# Tucson Game looking for 3 players



## Basin? (Oct 9, 2005)

Experienced group looking for atleast three players, we play are playing an oriental campaign right now, but our main campaign is usually Forgotten Realms, Most of our players are in there twenties so we are looking for mature gamers. We play on sundays E-Mail me in your intrested.


----------



## fafhrd (Oct 13, 2005)

Hey, I'm very interested, but your email link isn't active.    I've been talking to another local guy who has expressed interest as well.  If you're still looking for a couple of serious gamers, email me at galen rubel (at) comcast dot net.  Hope you see this!


----------



## Angel Tarragon (Oct 14, 2005)

Good cripe. It never fails. I swear, I must be the only gamer in Scottsdale, as I can't even get a group together in my city.


----------



## fafhrd (Oct 14, 2005)

Oh boo hoo.   For every Tucson post there must be 10 for the Phoenix area.  Isn't it all one big city up there now anyhow?  I currently commute 40 minutes _in town_ to get to my Thursday night game.  It's worth a lil sacrifice ya know?


----------



## Angel Tarragon (Oct 14, 2005)

Little? It is a huge sacrifice, especially since I have no vehicle of my own.


----------



## fafhrd (Oct 14, 2005)

I"ll grant, that certainly makes it more difficult.  Have you tried putting a link in your sig to an open call?  I'd think it could go a long way towards finding you a group, especially with you being such a prolific poster.  

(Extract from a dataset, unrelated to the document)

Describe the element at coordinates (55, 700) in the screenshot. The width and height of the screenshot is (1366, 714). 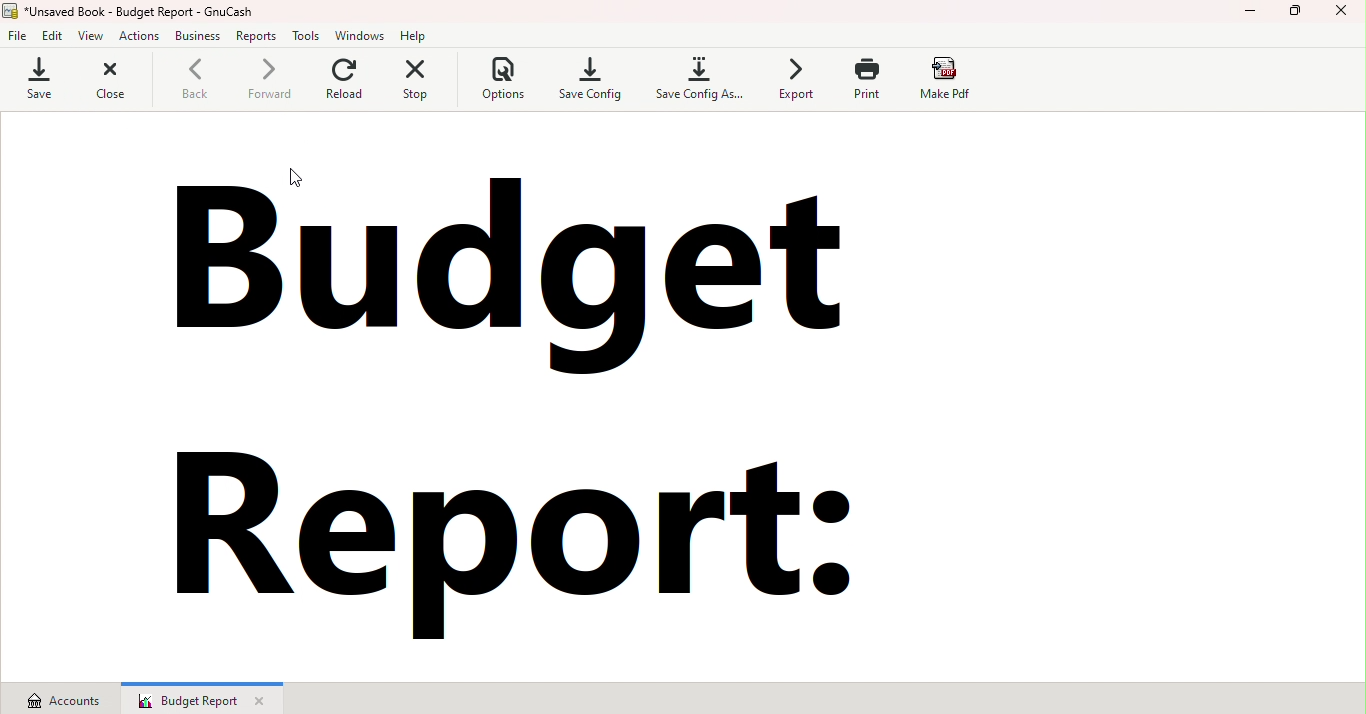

I can't tell you how many tempe/phoenix posts have gone by while I looked for Tucson posts.      Being in/near a metropolis certainly leverages some nice odds in your favor.  Could be your fellow Scottsdale gamers are just as despondent as you.  Throw out some net, man.    See what you catch.


----------



## fafhrd (Oct 25, 2005)

Bump for hope!


----------



## fafhrd (Nov 5, 2005)

And again...


----------



## fafhrd (Nov 15, 2005)

The weekly bump.


----------



## fafhrd (Dec 2, 2005)

Last bump for Basin?  Hope you check soon!


----------